C’est le moteur du projet LIFE Eau&Climat, lancé en septembre 2020, piloté par l’OiEau, et soutenu financièrement par la Commission européenne, qui cible particulièrement les structures porteuses des Sage (schémas d’aménagement et de gestion de l’eau) - 21 Sage y sont impliqués, soit environ 10% - et leurs commissions locales de l’eau (CLE). Et plus largement, il s’adresse "à tous les acteurs intéressés par la gestion locale de l’eau : urbanistes, usagers de l’eau, peu importe le secteur concerné", relève Sonia Siauve (OiEau), coordinatrice du projet LIFE Eau&Climat. Au total, le projet associe 14 partenaires : 9 partenaires territoriaux, tous porteurs de Sage, appuyés par cinq partenaires techniques (dont l’Inrae et Météo France).
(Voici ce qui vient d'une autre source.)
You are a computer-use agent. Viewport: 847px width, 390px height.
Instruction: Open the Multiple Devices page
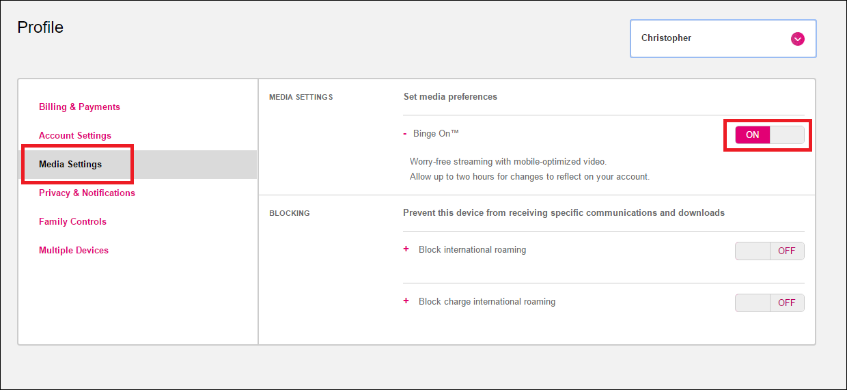74,251
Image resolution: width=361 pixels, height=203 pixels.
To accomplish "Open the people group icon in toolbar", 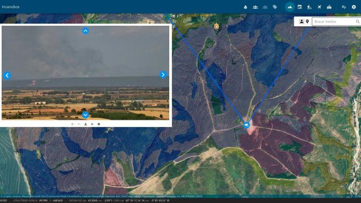I will click(255, 7).
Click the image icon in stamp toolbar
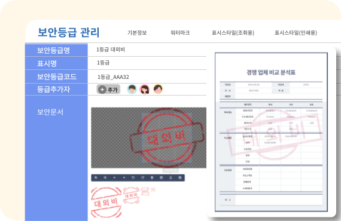The height and width of the screenshot is (221, 341). [161, 177]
Concrètement pour aider à la prise de décision, LIFE Eau&Climat a développé un outil de diagnostic des vulnérabilités à l’échelle locale des bassins et un outil de définition de trajectoires d’adaptation de la ressource en eau au changement climatique sur le modèle de l’outil TACCT (Trajectoire d’adaptation au changement climatique des territoires), développé par l’Ademe. "Il y avait également un besoin de faciliter l’accès aux données spécifiquement pour les gestionnaires de l’eau", souligne Sonia Siauve. La création d’un nouveau portail porté par Météo France (opérationnel depuis mars 2023), baptisé DRIAS-Eau (extension du DRIAS-Climat) y répond, en rendant accessibles les données hydro-climatiques, notamment issues du projet Explore 2, avec des cartographies et projections hydrologiques (eaux de surface et eaux souterraines). Les observatoires des Sage font également partie des outils pertinents pour centraliser et diffuser les données locales (débits des cours d’eau, niveaux piézométriques, observation d’assecs, température, pluviométrie, évapotranspiration…). 

Faciliter la mobilisation des acteurs locaux

"Certains bassins impliqués dans le projet étaient déjà très en avance, très matures dans leur trajectoire d’adaptation, et d’autres moins, donc il y a eu un échange entre pairs très important", explique Sonia Siauve. Faciliter la mobilisation des acteurs locaux grâce à des recommandations basées sur une analyse de pratiques a constitué un autre axe de travail. Il en a résulté une boîte à outils et un guide de recommandations compilant des retours d’expériences. Un livre blanc, développé par l’Inrae, guide les gestionnaires de l’eau pour "bien utiliser les données, comprendre ce que les bureaux d’études avec lesquels ils contractent font, ne serait-ce que pour construire un cahier des charges ou pour faire une étude prospective", observe également Sonia Siauve. 

Il y a aussi eu tout un travail sur la réplicabilité et la transférabilité des résultats, le transfert de connaissances et les échanges entre les chercheurs et les gestionnaires, notamment autour de sessions d’information pour chacun des bassins, en coordination avec les agences de l’eau. "Les deux projets ont eu à coeur de mettre les acteurs au centre de leur démarche, on a voulu que tout ce que l’on fasse soit compréhensible, compris, utile et utilisable par tous les acteurs", insiste-t-elle. 

En complément de ces outils, diverses actions ont été menées tout au long du projet par les gestionnaires de l’eau dans les territoires : réalisation d’études de gestion quantitatives, modélisation hydrologique, journées d’échanges, création d’un observatoire citoyen, rédaction de guides à destination des collectivités. A l’exemple de l’établissement public territorial de bassin (EPTB) Vienne qui a réalisé, sur la base d’une étude prospective à l’échelle du bassin de la Vienne, un guide d’adaptation à destination des communes et intercommunalités, avec des exemples concrets de solutions d’adaptation et des fiches ressources, notamment sur la sobriété dans les bâtiments publics.